Weighing privacy issues, a federal appeals court has sided with a transgender student who argued his constitutional rights were violated when the St. Johns County school district prevented him from using boys’ restrooms at his high school.
The 2-1 decision Friday by a panel of the 11th U.S. Circuit Court of Appeals upheld a lower-court ruling that the district violated the equal-protection rights of recent Nease High School graduate Drew Adams and ran afoul of a federal anti-discrimination law known as Title IX.
Judge Beverly Martin, in a 45-page majority opinion joined by Judge Jill Pryor, wrote that the record in the case “reveals no substantial relationship between privacy in St. Johns County School District restrooms and excluding Mr. Adams from the boys’ restroom” and, as a result, violates the Equal Protection Clause of the U.S. Constitution.

—————

#### Set task A:
Put the records between the lines holding "The width and height of the screenshot is (1075, 781)." and "Click the word 'Experience'", inclusive, into a numbered list, leaving out any blank lines.

—————

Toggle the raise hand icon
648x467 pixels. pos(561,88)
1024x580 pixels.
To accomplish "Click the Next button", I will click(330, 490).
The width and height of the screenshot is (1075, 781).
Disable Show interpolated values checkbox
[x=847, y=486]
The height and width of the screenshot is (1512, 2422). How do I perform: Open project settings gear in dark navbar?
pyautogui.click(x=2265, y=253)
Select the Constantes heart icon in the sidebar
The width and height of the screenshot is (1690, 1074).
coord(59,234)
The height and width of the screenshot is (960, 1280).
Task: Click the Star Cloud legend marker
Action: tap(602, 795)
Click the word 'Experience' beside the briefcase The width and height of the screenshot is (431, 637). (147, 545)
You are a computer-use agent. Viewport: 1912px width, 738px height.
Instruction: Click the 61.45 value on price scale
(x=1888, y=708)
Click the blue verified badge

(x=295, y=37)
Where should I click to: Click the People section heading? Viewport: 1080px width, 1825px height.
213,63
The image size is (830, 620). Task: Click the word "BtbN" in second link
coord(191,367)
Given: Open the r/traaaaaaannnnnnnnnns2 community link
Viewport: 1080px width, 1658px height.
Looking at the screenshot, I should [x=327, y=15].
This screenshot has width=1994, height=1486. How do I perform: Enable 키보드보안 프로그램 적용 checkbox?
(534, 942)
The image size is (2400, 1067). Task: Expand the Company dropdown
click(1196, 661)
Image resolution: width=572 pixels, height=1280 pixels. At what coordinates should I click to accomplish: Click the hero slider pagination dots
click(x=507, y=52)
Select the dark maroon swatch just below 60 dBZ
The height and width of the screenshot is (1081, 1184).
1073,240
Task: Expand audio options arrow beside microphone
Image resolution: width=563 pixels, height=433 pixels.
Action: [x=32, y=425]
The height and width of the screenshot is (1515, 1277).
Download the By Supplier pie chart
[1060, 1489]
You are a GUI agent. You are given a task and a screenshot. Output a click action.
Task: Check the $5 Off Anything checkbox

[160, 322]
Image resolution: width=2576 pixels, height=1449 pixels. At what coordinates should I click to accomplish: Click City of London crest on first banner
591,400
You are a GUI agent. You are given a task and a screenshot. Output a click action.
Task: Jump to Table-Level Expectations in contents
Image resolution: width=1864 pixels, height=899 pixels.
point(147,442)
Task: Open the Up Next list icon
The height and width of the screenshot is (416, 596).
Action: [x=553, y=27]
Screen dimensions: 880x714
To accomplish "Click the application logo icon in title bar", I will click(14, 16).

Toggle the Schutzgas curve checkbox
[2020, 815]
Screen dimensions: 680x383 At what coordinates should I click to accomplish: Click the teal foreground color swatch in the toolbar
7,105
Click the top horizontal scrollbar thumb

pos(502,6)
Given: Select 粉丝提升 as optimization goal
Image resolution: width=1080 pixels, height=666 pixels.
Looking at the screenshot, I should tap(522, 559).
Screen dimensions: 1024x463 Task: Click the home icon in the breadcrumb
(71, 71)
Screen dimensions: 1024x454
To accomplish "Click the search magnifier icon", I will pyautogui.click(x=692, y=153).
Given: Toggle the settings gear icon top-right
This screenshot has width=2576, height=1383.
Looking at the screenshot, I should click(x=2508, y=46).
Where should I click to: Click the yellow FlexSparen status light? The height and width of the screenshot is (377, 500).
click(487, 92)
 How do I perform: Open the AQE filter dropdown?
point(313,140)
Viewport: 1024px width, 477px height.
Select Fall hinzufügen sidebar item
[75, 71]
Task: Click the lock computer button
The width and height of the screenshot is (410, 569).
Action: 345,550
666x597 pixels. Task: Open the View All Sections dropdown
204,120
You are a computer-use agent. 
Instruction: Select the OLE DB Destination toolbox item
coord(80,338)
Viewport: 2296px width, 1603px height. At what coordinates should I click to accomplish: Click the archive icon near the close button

—————

#### Set task B:
Decide whether each statement agrees with the passage on the appeals court ruling, and quote the deciding words for each: (i) The panel's decision was 2-1. (ii) Judge Jill Pryor wrote the majority opinion. (iii) The appeals court overturned the lower-court ruling.

#### Written solution A:
1. The width and height of the screenshot is (1075, 781).
2. Disable Show interpolated values checkbox
3. [x=847, y=486]
4. The height and width of the screenshot is (1512, 2422). How do I perform: Open project settings gear in dark navbar?
5. pyautogui.click(x=2265, y=253)
6. Select the Constantes heart icon in the sidebar
7. The width and height of the screenshot is (1690, 1074).
8. coord(59,234)
9. The height and width of the screenshot is (960, 1280).
10. Task: Click the Star Cloud legend marker
11. Action: tap(602, 795)
12. Click the word 'Experience' beside the briefcase The width and height of the screenshot is (431, 637). (147, 545)

#### Written solution B:
(i) Yes: "The 2-1 decision Friday by a panel of the 11th U.S. Circuit Court of Appeals"
(ii) No: "Judge Beverly Martin, in a 45-page majority opinion joined by Judge Jill Pryor, wrote"
(iii) No: "upheld a lower-court ruling"